BATON ROUGE, LA. (BRPROUD) — October is known as Nation Bullying Prevention Month. What is bullying, what are the signs, and how schools are addressing it?

The Centers for Disease Control and Prevention defines bullying as “any unwanted aggressive behavior(s) by another youth or group of youths, who are not siblings or current dating parents, that involves an observed or perceived power imbalance, and is repeated multiple times or is highly likely to be repeated”.

According to the National Center for Educational Statistics, one out of every five students reports being bullied.

It’s been found that students ages 12 to 18 have experienced several different types of bullying including:

  • Verbal
  • Physical
  • Social
  • Cyber

While verbal bullying has been found to be the most common form of bullying, cyberbullying is growing at a fast rate.

According to the CDC, “Reports of cyberbullying are highest among middle school students, followed by high school students, and then primary school students.”

Doctor Stephanie Eberts, a well-known counselor at Louisiana State University, says she’s been studying patterns in children’s behavior when it comes to bullying.

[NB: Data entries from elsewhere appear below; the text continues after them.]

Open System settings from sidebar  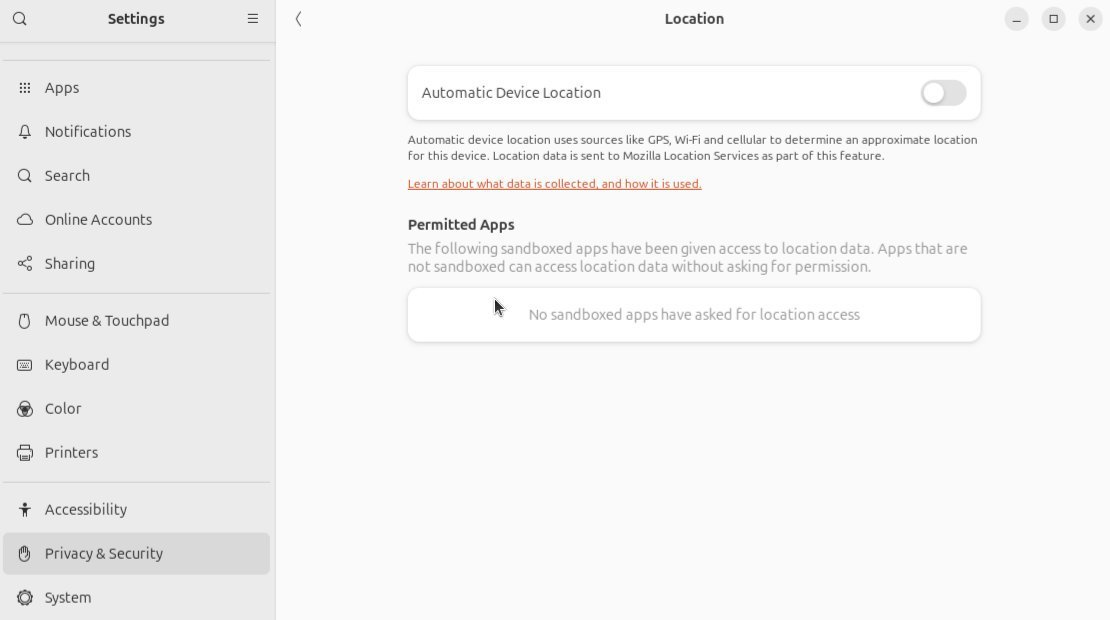pos(68,598)
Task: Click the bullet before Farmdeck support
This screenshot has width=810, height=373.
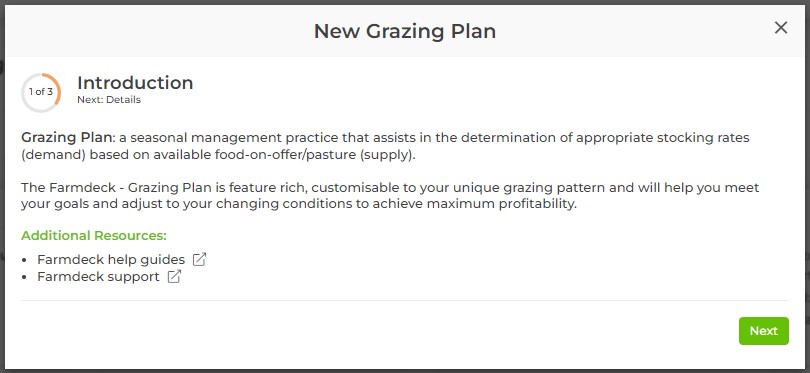Action: click(25, 277)
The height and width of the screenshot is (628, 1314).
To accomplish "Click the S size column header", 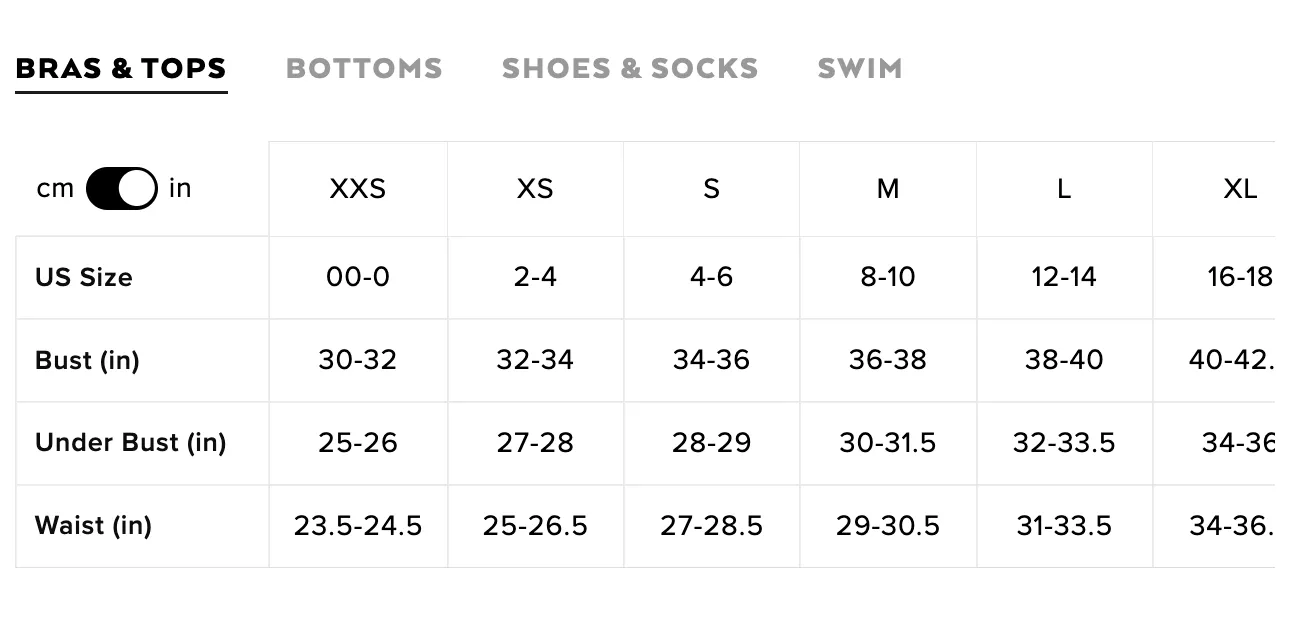I will pos(711,188).
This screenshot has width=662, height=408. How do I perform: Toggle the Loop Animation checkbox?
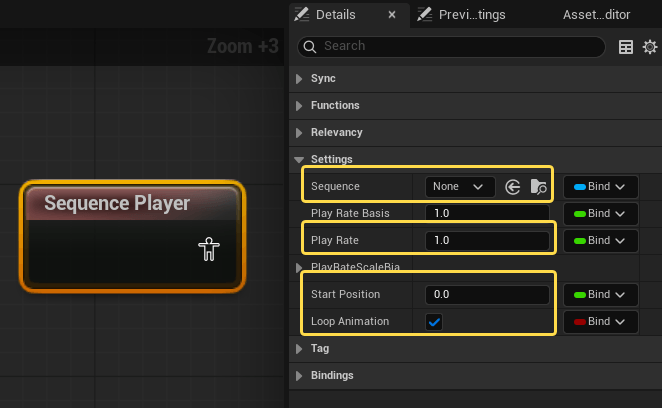pos(435,322)
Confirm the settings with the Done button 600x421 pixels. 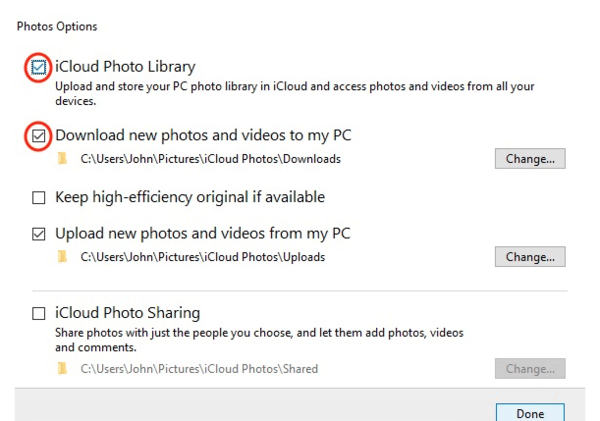[530, 413]
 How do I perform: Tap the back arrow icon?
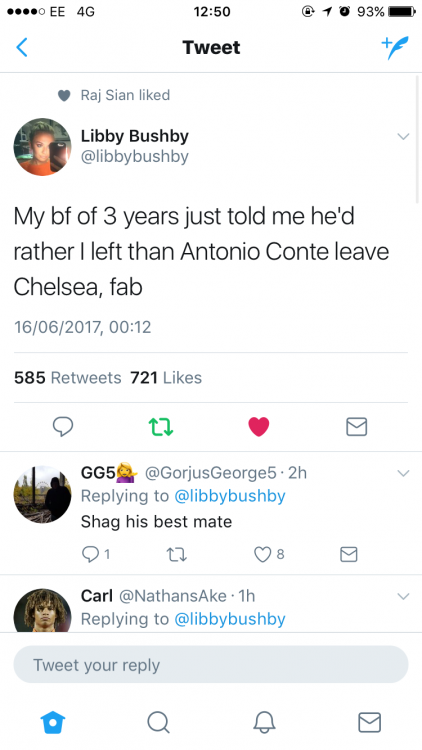tap(22, 48)

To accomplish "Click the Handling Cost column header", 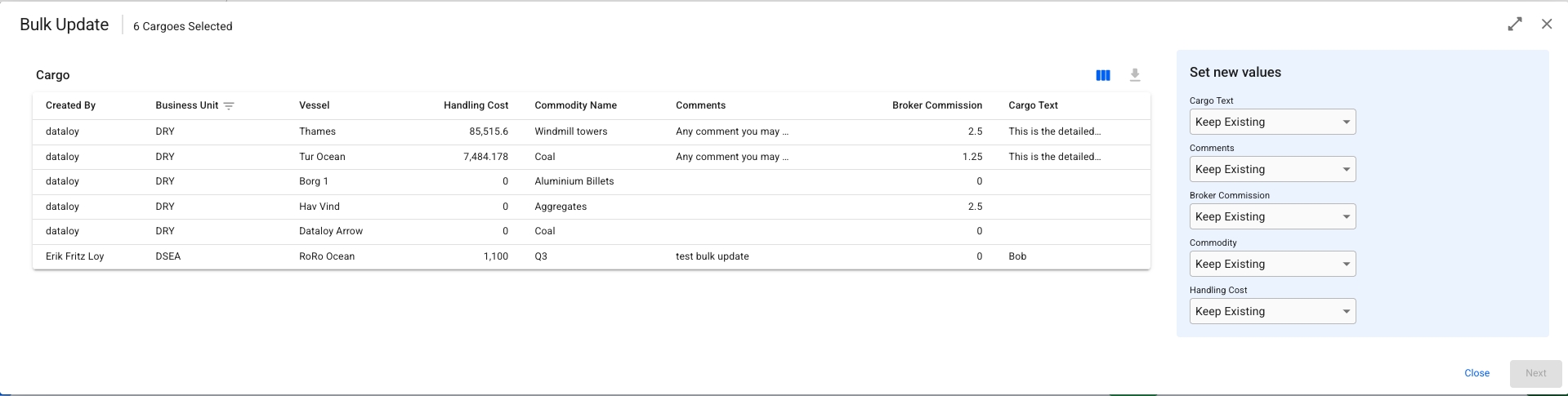I will point(476,105).
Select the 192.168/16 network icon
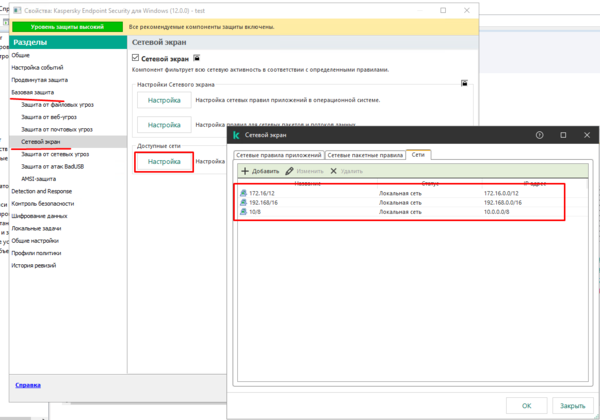 241,202
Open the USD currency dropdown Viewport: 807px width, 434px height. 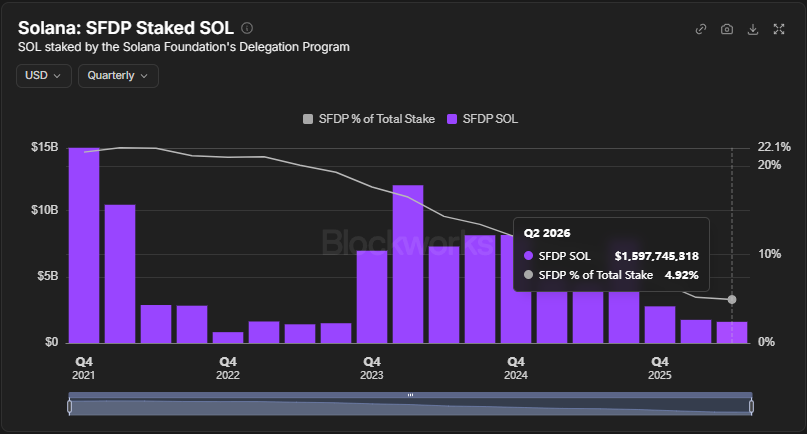click(44, 76)
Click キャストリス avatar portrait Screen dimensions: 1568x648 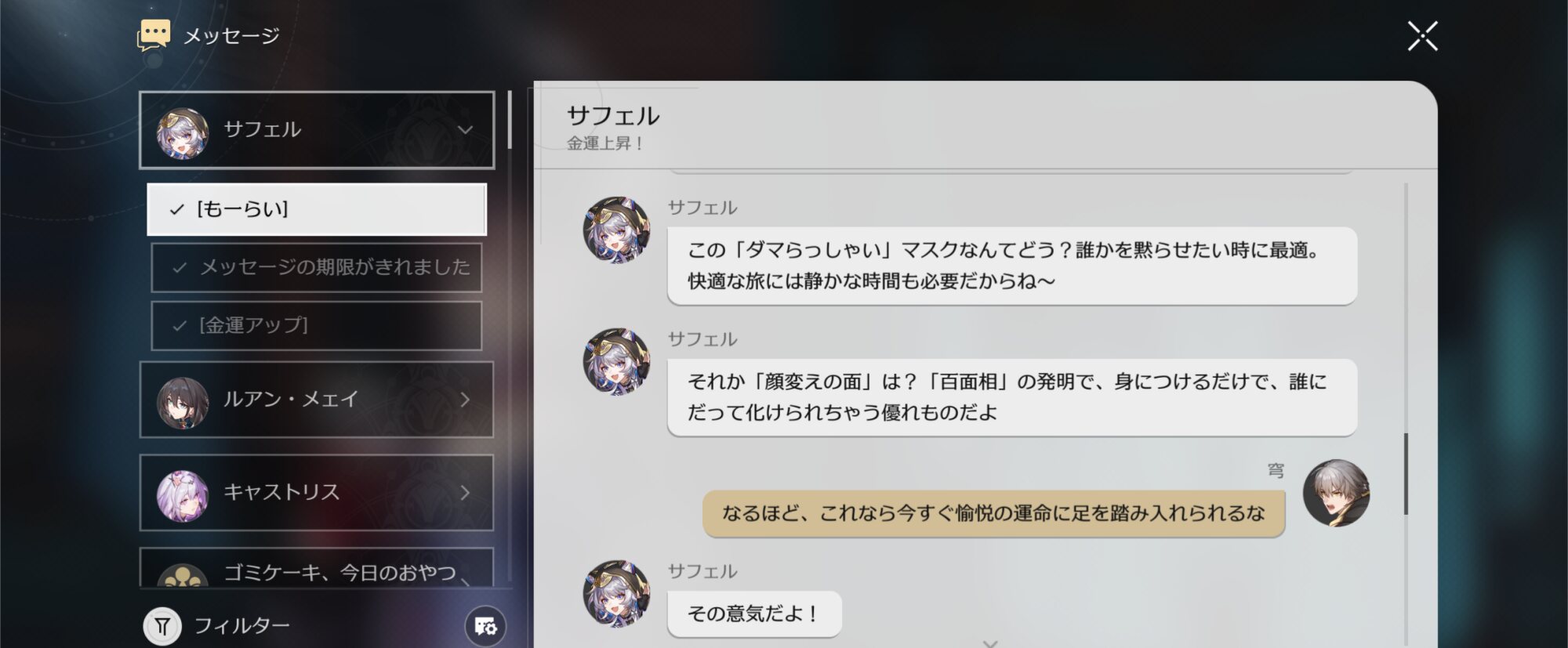point(183,495)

“When we think about the dynamics of bullying it’s all about power,” says Eberts.

“They are trying to figure out, who they are, and they often do that by trying to see who they are like and who they are not like,” Eberts said.

Unfortunately, Eberts says that children who view things as different or unfamiliar to them tend to take it out on the other students.

“Racism, sexism, and even economic privilege can be used against kids,” Eberts says.

Eberts found when kids find a loophole in those categories, they tend to assert power over their victims.

“The idea of a child wanting to assert power, they will use anything that could potentially put that child in a position of weakness or vulnerability,” said Eberts.

The CDC says bullied students are more likely to experience low self-esteem and isolation. Research has also shown that bullying affects mental health and can be tied to suicidal thoughts. Eberts suggests parents look for certain behaviors if they think their child may be a victim.

“Avoidance at school, avoidance of friends, avoidance of social activities, when you start to see those sorts of things, that is, might be a red flag,” Eberts said.

If You See Something, Say Something, a national campaign, comes into focus if there’s a problem that can be reported.

The President of the Autism Society of the Louisiana Chapter Beryl Hebert works daily with children on the autism spectrum.

Herbert knows it’s higher for children with disabilities like autism.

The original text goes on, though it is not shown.